> _EXERCISE INSTRUCTIONS_: Print every line of the listing below, starting with the line that holds "Click the Cortana" and going on through the line that holds "has height=628, width=1173.", both included, and print nothing else.
### SOURCE RECORDS
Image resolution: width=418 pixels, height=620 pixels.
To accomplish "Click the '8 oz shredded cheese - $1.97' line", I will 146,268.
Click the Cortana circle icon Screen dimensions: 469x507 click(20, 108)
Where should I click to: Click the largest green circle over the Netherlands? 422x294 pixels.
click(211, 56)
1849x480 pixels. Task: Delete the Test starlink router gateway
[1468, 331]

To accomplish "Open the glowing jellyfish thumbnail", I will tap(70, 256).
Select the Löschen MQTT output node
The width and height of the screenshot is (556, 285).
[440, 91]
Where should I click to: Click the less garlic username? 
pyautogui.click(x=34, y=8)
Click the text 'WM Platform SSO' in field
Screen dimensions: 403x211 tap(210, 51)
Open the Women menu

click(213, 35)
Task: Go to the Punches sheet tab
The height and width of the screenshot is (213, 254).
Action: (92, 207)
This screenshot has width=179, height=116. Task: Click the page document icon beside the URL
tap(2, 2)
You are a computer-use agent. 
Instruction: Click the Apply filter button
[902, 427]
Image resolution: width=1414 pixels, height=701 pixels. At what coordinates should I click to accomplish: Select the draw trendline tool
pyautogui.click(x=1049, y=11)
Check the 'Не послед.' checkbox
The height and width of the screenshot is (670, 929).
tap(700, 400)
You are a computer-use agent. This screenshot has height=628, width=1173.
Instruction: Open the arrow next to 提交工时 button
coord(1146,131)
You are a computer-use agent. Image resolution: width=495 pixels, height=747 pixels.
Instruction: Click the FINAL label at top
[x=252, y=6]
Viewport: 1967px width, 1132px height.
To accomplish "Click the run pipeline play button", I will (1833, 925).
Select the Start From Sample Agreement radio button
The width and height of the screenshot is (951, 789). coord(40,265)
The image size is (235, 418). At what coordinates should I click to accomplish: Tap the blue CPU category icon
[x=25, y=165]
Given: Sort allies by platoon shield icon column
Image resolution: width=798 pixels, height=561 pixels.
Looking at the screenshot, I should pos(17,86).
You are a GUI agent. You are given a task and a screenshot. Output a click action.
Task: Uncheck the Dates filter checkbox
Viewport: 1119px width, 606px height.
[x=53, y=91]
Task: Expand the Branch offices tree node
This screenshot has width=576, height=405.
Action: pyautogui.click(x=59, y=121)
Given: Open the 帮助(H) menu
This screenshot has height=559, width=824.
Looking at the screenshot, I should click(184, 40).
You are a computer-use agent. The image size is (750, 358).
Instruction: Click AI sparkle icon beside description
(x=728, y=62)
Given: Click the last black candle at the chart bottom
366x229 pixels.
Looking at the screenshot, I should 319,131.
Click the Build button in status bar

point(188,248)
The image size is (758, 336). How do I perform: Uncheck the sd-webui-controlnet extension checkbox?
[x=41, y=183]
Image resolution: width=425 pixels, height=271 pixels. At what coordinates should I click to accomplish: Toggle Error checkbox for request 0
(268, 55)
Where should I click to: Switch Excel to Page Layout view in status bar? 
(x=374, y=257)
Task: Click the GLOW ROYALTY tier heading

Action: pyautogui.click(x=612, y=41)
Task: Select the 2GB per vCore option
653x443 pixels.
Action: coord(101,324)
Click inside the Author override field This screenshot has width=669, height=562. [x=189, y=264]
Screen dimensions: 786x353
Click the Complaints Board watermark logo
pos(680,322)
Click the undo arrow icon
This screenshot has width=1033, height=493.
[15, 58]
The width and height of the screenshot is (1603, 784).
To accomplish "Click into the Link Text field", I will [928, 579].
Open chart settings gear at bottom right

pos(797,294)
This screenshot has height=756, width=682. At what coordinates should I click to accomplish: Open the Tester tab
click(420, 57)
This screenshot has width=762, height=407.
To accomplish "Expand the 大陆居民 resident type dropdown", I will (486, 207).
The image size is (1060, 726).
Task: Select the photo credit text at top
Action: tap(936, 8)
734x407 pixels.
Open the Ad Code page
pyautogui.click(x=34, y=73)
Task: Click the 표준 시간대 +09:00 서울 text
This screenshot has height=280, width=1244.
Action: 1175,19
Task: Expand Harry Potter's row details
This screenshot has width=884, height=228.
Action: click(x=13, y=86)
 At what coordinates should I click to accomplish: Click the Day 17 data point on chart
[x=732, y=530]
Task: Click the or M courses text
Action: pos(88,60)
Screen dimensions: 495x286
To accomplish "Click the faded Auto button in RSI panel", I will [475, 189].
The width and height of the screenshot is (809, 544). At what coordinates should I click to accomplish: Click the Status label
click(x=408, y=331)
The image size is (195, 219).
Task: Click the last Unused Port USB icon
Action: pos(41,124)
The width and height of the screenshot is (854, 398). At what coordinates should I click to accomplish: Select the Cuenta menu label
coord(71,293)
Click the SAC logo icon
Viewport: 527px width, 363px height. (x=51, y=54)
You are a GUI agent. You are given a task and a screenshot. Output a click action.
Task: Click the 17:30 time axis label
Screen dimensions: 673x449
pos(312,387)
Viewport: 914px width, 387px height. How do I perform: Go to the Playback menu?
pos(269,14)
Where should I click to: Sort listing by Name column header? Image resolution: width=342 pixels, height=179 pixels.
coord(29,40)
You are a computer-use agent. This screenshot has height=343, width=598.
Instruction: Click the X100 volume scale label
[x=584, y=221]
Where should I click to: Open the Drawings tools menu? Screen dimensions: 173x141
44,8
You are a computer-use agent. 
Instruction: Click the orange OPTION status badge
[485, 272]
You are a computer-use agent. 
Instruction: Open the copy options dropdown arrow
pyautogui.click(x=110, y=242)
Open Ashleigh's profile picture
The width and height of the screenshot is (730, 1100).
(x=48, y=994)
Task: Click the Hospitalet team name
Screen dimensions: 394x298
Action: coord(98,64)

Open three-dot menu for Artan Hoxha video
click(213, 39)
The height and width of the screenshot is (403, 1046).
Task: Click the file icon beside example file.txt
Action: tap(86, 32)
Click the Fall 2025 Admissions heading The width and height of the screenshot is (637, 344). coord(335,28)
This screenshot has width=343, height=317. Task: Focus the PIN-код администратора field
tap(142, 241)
######
> _RESPONSE_:
Click the Cortana circle icon Screen dimensions: 469x507 click(20, 108)
Where should I click to: Click the largest green circle over the Netherlands? 422x294 pixels.
click(211, 56)
1849x480 pixels. Task: Delete the Test starlink router gateway
[1468, 331]

To accomplish "Open the glowing jellyfish thumbnail", I will tap(70, 256).
Select the Löschen MQTT output node
The width and height of the screenshot is (556, 285).
[440, 91]
Where should I click to: Click the less garlic username? 
pyautogui.click(x=34, y=8)
Click the text 'WM Platform SSO' in field
Screen dimensions: 403x211 tap(210, 51)
Open the Women menu

click(213, 35)
Task: Go to the Punches sheet tab
The height and width of the screenshot is (213, 254).
Action: (92, 207)
This screenshot has width=179, height=116. Task: Click the page document icon beside the URL
tap(2, 2)
You are a computer-use agent. 
Instruction: Click the Apply filter button
[902, 427]
Image resolution: width=1414 pixels, height=701 pixels. At what coordinates should I click to accomplish: Select the draw trendline tool
pyautogui.click(x=1049, y=11)
Check the 'Не послед.' checkbox
The height and width of the screenshot is (670, 929).
tap(700, 400)
You are a computer-use agent. This screenshot has height=628, width=1173.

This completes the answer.